DOCUMENT -
━━━━━━━━━━
Three Other Models of Computer System Performance by Hill, Mark D.
Three Other Models of Computer System Performance 
 
Mark D. Hill, 28 December 2018 
Computer Sciences Dept., University of Wisconsin-Madison 
 
This note argues for more use of simple models beyond 
Amdahl’s Law: Bottleneck Analysis, Little’s Law, and a M/M/1 Queue. 
 
Computer systems from the Internet-of-Things devices to datacenters are complex, and optimizing them 
can enhance capability and save money. Existing systems can be studied with measurement, while 
prospective systems are most often studied by extrapolating from measurements of prior systems or via 
simulation software that mimics target system function and provides performance metrics. Developing 
simulators, however, is time-consuming and requires much infrastructure regarding a prospective system.  
 
Analytic models—including simple ones like ​Amdahl’s Law​—represent a third underused evaluation 
method that can provide insight for both practice and research, albeit with less accuracy. Amdahl 
proposed his law [A67] to give an upper bound in the speedup of a N-processor computer system as 
1/[(1-f) + f/N] where f is the fraction of work parallelizable. More generally, if a component X is used by a 
work fraction f and can be sped up by speedup S​X​, Amdahl’s Law gives an upper bound on overall 
speedup as 1/[(1-f) + f/S​X​]. While simple, Amdahl’s Law has proven useful, including quickly showing what 
is not possible.
━━━━━━━━━━
MATERIAL PROVIDED -
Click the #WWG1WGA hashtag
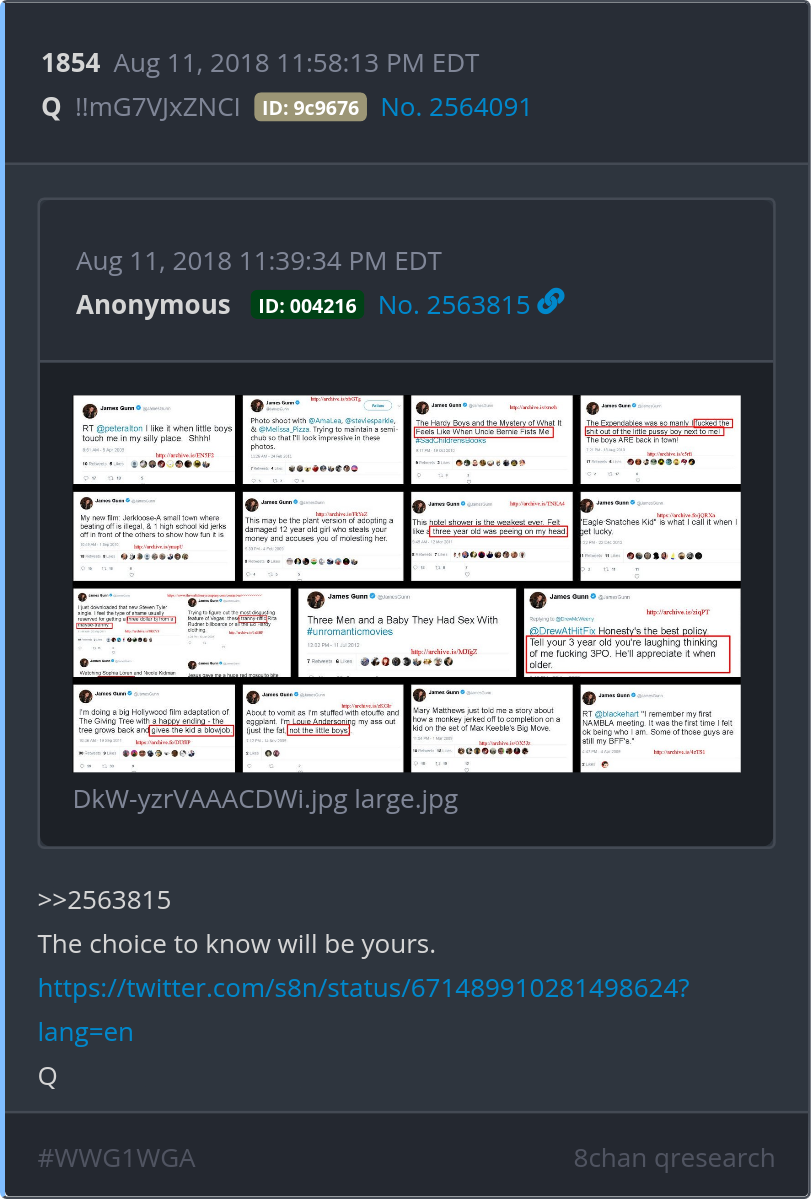Screen dimensions: 812x1200 116,1158
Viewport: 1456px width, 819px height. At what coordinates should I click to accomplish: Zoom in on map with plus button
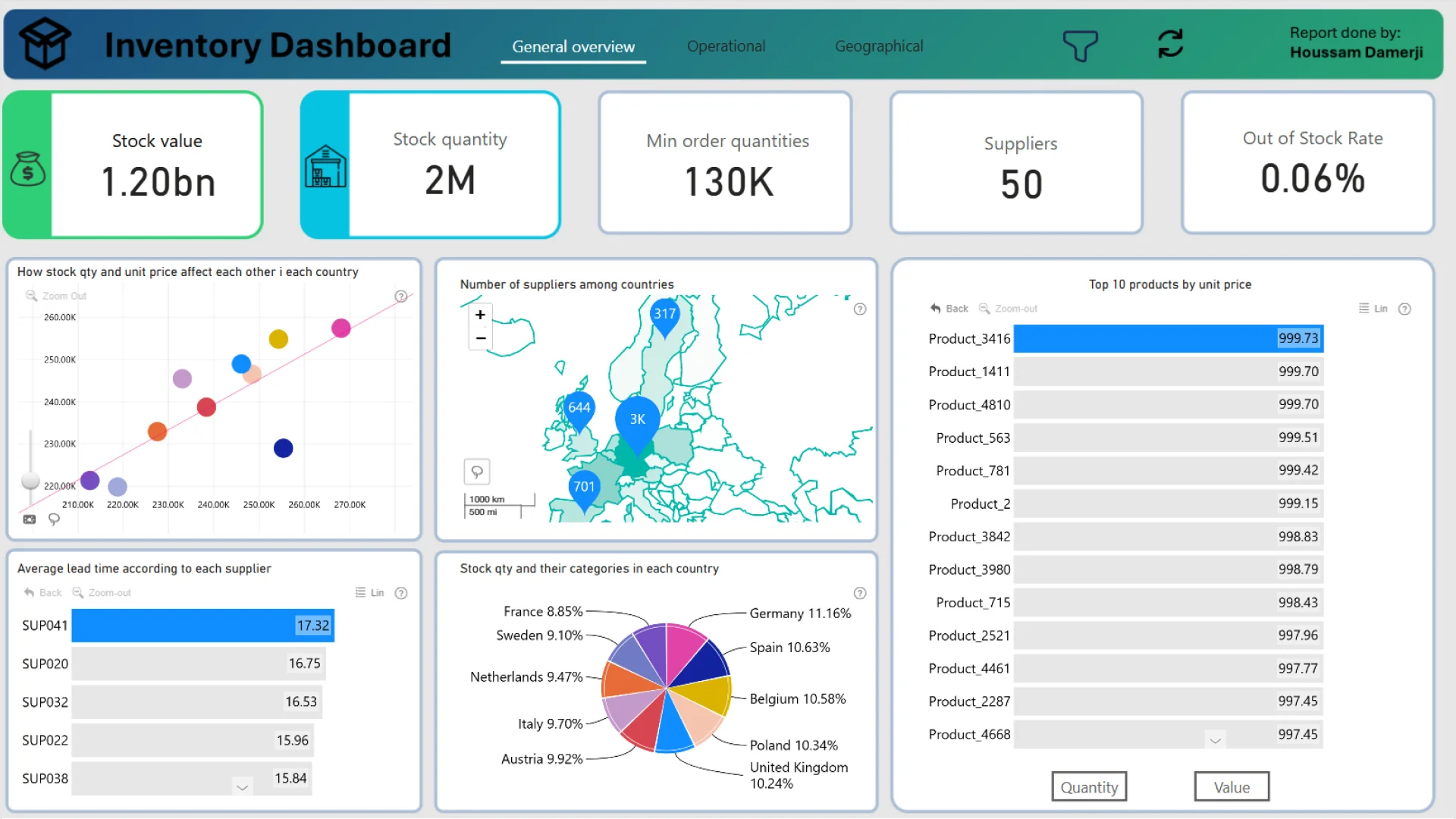(x=480, y=315)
━━━━━━━━━━
INSTRUCTIONS -
• a. Could you condense the paragraph of the performance note that begins "Computer systems from the Internet-of-Things devices" into a brief list that keeps its main facts?
• b. Would you reproduce the performance note word for word from "Three Other Models of Computer System Performance by" up to and including "a M/M/1 Queue."?

RESPONSES TO THE EXERCISE -
• a.
- Computer systems, from Internet-of-Things devices to datacenters, are complex, and optimizing them can enhance capability and save money.
- Existing systems can be studied with measurement.
- Prospective systems are most often studied by extrapolating from measurements of prior systems or with simulation software that mimics target system function and provides performance metrics.
- Developing simulators is time-consuming and requires much infrastructure regarding a prospective system.

• b.
Three Other Models of Computer System Performance by Hill, Mark D.
Three Other Models of Computer System Performance 
 
Mark D. Hill, 28 December 2018 
Computer Sciences Dept., University of Wisconsin-Madison 
 
This note argues for more use of simple models beyond 
Amdahl’s Law: Bottleneck Analysis, Little’s Law, and a M/M/1 Queue.